Before enabling security auditing, use this task to configure
event filters using the wsadmin tool. Security auditing provides tracking
and archiving of auditable events.
Before you begin
Before configuring security auditing filters, enable administrative
security in your environment.
About this task
Before configuring an audit event factory and audit service
provider, configure event filters. The audit service provider writes
audit records to the back end repository associated with the provider
implementation. The audit event factory generates security events.
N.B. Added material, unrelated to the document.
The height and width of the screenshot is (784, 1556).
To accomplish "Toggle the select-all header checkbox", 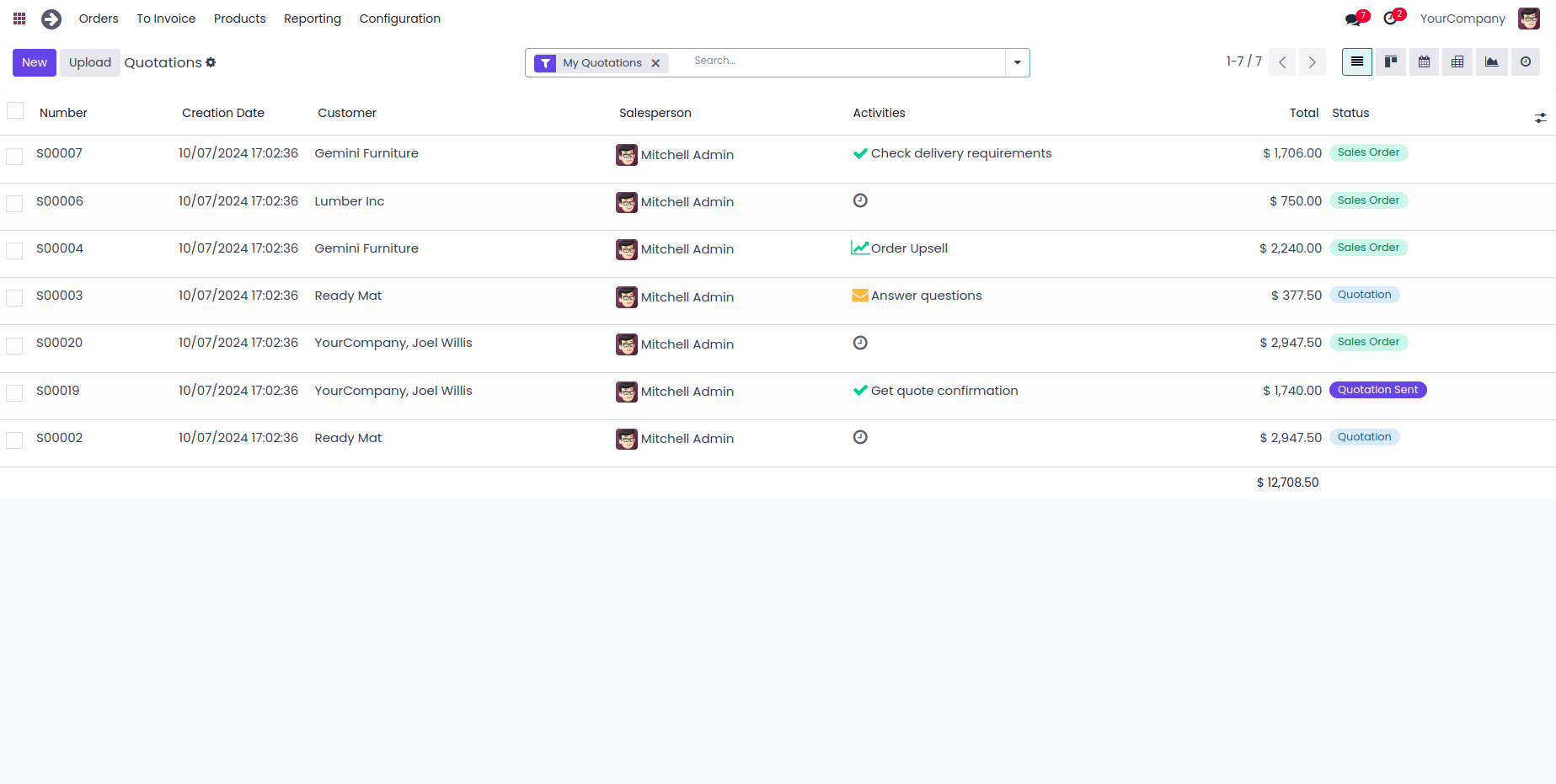I will 15,110.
Event filters specify which event types and outcomes the system audits
and records. Each event type has up to seven possible outcomes, including
success, failure, denied, error, warning, info, and redirect. The
security auditing configuration provides four default filters. Use
this topic to customize your security auditing subsystem by creating
additional audit event filters.
Use the following steps to configure
your security auditing subsystem using the wsadmin tool:
Procedure
- Launch the wsadmin scripting tool using the Jython scripting
language. See the Starting the wsadmin scripting client article for
more information.
- Configure event filters. You can use the default event
filters or use this step to create additional filters to customize
your security auditing configuration.
Table 1. Provided event filters . The application
server provides the following event filters by default in the audit.xml template
file:
| Event Name |
Outcome of event |
| SECURITY_AUTHN |
SUCCESS |
| SECURITY_AUTHN |
DENIED |
| SECURITY_RESOURCE_ACCESS |
SUCCESS |
| SECURITY_AUTHN |
REDIRECT |
You can configure additional audit event types to capture
various events. Use the following command to list all supported auditable
events:
print AdminTask.getSupportedAuditEvents()
Use
the createAuditFilter command with the -name, -eventType, and -outcome
parameters to enable one or multiple audit events and outcomes. You
can specify multiple event types and multiple outcomes separated by
a comma with one command invocation.
Table 2. Event types . The following list describes each
valid auditable event that you can specify with the -eventType parameter:
| Event name |
Description |
| SECURITY_AUTHN |
Audits all authentication events |
| SECURITY_AUTHN_MAPPING |
Audits events that record mapping of credentials
where two user identities are involved |
| SECURITY_AUTHZ |
Audits events related to authorization checks
when the system enforces access control policies |
| SECURITY_MGMT_AUDIT |
Audits events that record operations related
to the audit subsystem such as starting audit, stopping audit, turning
audit on or off, changing configuration of audit filters or level,
archiving audit data, purging audit data, and so on. |
| SECURITY_RESOURCE_ACCESS |
Audits events that record all accesses to a
resource. Examples are all accesses to a file, all HTTP requests and
responses to a given web page, and all accesses to a critical database
table |
| SECURITY_AUTHN_DELEGATION |
Audits events that record delegation, including
identity assertion, RunAs, and low assertion. Used when the client
identity is propagated or when delegation involves the use of a special
identity. This event type is also used when switching user identities
within a given session. |
For each audit event type, you must specify an outcome. Valid
outcomes include SUCCESS, FAILURE, REDIRECT, ERROR, DENIED, WARNING,
and INFO. The following command example creates an audit filter to
log users who receive an error when modifying credentials:
AdminTask.createAuditFilter('-name myUniqueName -eventType SECURITY_RESOURCE_ACCESS,SECURITY_AUTHN_DELEGATION -outcome ERROR,REDIRECT')
- Save your configuration changes.
Use the following command example to save your configuration
changes:
AdminConfig.save()
What to do next
Enable security auditing in your environment.